▸ WORK TO BE COMPLETED: Output the line that contains "Open the Todo's warning icon", then every line beneath it through the end of the records, exactly as given and with no other lines.

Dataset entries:
★ ★ ★ ★
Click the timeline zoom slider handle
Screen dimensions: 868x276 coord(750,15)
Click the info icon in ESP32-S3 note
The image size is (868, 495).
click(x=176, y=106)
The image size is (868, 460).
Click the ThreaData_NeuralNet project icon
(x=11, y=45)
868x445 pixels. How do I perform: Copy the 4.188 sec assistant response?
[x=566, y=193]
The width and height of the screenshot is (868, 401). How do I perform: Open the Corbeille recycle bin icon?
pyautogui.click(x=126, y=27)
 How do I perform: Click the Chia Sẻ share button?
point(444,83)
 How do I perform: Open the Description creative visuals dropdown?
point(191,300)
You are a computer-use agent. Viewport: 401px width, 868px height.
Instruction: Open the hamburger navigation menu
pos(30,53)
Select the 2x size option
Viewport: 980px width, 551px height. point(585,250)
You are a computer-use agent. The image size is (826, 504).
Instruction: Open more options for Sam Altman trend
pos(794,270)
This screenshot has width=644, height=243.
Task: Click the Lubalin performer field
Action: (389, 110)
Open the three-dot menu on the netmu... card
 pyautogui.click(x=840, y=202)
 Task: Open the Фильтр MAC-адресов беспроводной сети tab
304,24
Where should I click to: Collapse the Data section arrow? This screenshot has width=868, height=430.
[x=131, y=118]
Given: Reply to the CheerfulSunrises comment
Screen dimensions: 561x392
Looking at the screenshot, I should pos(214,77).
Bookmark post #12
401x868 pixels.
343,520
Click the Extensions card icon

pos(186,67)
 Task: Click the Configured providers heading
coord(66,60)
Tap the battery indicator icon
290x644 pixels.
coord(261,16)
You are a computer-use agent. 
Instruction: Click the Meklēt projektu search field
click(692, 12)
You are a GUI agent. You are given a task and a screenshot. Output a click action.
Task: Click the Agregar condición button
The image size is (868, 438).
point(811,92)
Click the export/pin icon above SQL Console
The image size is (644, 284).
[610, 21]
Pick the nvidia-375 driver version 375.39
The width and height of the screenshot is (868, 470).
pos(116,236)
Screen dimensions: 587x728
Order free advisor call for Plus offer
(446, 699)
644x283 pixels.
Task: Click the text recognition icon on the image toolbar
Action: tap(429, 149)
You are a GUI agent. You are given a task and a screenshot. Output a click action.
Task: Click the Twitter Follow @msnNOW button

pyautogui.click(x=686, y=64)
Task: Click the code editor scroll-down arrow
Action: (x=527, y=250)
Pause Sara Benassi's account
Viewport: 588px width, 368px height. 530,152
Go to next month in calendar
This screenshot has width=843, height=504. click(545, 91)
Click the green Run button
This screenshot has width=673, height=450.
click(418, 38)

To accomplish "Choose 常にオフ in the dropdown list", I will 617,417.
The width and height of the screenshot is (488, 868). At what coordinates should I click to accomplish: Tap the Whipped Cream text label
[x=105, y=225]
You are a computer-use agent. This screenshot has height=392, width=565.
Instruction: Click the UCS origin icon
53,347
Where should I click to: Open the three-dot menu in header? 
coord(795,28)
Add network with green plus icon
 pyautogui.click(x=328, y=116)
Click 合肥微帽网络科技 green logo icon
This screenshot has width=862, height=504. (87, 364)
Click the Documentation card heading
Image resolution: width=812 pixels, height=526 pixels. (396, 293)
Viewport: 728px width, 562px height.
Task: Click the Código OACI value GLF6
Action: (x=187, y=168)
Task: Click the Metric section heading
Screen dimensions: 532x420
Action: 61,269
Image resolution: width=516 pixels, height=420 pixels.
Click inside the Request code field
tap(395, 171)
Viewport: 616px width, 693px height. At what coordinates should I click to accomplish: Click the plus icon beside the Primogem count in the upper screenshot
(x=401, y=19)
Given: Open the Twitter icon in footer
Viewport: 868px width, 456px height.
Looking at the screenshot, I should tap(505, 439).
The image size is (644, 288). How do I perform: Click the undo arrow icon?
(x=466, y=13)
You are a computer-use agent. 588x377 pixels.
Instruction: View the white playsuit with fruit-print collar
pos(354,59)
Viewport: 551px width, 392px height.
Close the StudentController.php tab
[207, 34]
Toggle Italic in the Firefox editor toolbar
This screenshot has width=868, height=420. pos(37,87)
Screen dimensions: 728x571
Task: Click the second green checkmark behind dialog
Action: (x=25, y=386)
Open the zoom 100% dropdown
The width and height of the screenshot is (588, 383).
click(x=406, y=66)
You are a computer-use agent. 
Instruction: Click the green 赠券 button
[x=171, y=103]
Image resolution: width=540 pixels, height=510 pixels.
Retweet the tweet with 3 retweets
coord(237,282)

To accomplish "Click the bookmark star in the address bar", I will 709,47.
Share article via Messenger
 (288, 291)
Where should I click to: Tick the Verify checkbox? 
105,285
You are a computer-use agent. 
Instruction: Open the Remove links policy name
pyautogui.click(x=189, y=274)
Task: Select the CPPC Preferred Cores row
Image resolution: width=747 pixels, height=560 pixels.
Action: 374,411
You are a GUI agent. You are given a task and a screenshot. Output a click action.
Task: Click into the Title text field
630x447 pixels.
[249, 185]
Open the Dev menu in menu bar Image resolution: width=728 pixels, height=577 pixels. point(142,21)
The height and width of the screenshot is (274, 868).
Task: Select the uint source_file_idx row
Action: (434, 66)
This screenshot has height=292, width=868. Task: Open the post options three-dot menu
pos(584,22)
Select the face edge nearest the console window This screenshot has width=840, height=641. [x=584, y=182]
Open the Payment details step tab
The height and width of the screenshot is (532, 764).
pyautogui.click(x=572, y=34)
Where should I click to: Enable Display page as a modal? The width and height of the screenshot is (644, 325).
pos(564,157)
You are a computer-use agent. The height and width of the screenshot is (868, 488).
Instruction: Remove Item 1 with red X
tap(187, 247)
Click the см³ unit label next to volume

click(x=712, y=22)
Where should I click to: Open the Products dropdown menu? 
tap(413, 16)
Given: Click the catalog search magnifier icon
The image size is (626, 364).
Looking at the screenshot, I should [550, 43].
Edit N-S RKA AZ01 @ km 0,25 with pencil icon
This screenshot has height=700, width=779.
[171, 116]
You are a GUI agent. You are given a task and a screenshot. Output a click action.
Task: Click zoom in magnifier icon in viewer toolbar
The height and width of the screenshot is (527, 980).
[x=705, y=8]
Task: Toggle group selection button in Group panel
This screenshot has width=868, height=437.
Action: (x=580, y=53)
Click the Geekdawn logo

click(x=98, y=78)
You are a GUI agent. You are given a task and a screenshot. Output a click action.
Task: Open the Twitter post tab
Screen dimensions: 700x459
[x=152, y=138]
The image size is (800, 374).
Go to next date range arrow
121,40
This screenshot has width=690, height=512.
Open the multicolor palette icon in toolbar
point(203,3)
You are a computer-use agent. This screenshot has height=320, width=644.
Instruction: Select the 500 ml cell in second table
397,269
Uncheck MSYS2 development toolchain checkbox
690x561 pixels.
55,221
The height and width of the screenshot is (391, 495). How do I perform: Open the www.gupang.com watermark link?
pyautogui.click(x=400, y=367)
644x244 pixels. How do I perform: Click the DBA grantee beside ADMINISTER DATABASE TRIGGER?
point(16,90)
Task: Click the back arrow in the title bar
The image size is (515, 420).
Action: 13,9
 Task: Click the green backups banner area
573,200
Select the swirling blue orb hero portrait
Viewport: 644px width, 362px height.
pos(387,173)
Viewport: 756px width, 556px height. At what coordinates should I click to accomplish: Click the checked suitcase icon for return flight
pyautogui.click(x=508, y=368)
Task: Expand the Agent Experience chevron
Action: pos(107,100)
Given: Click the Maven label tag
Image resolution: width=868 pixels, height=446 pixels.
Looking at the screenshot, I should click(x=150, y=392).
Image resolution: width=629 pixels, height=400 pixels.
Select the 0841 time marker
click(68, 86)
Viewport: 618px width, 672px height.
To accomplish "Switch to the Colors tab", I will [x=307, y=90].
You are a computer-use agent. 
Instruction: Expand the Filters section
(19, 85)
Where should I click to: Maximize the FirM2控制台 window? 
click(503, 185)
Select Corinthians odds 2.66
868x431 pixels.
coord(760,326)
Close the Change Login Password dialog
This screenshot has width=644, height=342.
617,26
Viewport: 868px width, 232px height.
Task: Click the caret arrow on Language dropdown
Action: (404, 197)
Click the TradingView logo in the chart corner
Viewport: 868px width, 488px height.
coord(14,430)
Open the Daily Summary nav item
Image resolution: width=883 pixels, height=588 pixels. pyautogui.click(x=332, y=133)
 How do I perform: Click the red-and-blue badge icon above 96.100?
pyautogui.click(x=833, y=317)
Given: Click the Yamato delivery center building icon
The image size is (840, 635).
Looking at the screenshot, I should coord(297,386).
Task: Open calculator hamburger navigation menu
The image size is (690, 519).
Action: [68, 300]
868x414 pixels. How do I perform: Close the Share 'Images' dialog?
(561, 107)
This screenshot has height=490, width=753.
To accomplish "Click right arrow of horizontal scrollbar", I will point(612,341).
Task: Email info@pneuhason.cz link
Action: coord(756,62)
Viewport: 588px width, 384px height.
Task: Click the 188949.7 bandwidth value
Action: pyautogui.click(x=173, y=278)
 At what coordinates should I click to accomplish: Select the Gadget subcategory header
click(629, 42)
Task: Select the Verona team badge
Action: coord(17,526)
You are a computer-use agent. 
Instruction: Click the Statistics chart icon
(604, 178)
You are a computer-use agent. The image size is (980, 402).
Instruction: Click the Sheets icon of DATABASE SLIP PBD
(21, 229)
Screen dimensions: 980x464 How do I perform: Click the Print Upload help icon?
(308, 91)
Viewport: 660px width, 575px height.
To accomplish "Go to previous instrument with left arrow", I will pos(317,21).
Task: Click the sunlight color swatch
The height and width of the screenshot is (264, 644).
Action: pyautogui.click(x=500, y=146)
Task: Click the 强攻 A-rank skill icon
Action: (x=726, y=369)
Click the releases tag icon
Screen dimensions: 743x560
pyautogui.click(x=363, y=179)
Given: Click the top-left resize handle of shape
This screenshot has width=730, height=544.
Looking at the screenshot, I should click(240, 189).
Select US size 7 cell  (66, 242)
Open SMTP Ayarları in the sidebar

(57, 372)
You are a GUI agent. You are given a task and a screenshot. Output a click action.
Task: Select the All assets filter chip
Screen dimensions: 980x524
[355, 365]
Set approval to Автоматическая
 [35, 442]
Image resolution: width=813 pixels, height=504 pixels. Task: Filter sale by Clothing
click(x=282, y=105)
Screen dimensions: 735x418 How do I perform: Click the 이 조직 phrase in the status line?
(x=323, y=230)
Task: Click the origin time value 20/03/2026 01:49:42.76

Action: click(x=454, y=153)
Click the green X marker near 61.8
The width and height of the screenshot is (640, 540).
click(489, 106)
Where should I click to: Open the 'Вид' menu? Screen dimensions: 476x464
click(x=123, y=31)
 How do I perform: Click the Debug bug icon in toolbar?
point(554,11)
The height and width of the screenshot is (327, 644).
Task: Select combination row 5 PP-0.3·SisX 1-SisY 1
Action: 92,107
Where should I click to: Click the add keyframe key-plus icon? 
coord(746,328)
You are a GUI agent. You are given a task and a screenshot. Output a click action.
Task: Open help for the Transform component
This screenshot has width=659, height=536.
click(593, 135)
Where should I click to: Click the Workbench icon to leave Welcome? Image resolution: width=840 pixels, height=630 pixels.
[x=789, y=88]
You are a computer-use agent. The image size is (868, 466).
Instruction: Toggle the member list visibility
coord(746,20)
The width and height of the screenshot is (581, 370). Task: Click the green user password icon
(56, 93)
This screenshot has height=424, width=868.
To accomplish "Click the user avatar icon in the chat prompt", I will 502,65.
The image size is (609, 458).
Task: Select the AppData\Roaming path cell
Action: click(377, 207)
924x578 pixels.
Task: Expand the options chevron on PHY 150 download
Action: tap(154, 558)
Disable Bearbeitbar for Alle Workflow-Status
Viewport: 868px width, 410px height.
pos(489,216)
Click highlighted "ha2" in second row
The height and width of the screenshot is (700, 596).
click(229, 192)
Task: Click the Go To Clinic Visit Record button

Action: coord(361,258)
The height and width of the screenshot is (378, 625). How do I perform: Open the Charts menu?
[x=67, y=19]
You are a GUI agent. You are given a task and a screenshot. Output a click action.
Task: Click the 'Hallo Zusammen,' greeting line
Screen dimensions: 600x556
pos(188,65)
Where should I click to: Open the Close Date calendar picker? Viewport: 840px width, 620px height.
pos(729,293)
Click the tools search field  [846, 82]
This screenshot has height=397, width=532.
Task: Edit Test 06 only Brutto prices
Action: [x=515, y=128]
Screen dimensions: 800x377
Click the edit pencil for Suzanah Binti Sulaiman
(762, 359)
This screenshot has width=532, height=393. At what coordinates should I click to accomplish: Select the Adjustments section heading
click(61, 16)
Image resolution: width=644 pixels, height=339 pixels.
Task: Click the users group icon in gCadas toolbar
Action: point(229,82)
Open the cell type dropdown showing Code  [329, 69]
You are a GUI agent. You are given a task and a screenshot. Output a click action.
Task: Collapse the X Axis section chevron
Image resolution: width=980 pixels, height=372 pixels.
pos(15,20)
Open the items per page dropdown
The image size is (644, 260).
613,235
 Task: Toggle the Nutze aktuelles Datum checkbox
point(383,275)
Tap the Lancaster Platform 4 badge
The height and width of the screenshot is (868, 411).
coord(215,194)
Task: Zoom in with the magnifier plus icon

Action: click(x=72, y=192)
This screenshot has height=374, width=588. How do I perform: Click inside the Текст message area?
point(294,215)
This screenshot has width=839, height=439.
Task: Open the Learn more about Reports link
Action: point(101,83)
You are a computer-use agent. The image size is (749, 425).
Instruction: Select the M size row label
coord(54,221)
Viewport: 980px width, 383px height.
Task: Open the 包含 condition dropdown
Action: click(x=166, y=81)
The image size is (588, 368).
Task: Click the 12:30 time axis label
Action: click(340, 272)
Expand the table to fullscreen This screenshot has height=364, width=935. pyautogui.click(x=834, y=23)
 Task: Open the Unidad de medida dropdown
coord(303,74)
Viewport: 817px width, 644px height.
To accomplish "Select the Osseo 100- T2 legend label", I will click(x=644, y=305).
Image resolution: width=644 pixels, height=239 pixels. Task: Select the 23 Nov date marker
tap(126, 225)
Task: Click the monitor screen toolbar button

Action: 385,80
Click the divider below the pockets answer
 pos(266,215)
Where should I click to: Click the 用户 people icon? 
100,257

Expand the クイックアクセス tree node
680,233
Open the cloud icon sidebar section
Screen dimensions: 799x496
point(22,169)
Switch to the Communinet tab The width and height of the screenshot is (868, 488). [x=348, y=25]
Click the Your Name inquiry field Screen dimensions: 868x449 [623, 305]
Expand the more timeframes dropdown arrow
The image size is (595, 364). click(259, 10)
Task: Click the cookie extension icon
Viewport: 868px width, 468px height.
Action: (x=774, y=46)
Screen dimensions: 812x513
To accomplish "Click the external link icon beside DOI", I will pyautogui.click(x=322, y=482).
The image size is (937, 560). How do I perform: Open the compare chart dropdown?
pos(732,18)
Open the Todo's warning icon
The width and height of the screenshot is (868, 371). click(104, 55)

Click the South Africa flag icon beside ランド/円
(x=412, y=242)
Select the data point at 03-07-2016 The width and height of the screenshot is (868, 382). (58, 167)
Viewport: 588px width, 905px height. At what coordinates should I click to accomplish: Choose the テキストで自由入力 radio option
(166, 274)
★ ★ ★ ★
▸ TASK RESPONSE:
Open the Todo's warning icon
The width and height of the screenshot is (868, 371). click(104, 55)

Click the South Africa flag icon beside ランド/円
(x=412, y=242)
Select the data point at 03-07-2016 The width and height of the screenshot is (868, 382). (58, 167)
Viewport: 588px width, 905px height. At what coordinates should I click to accomplish: Choose the テキストで自由入力 radio option
(166, 274)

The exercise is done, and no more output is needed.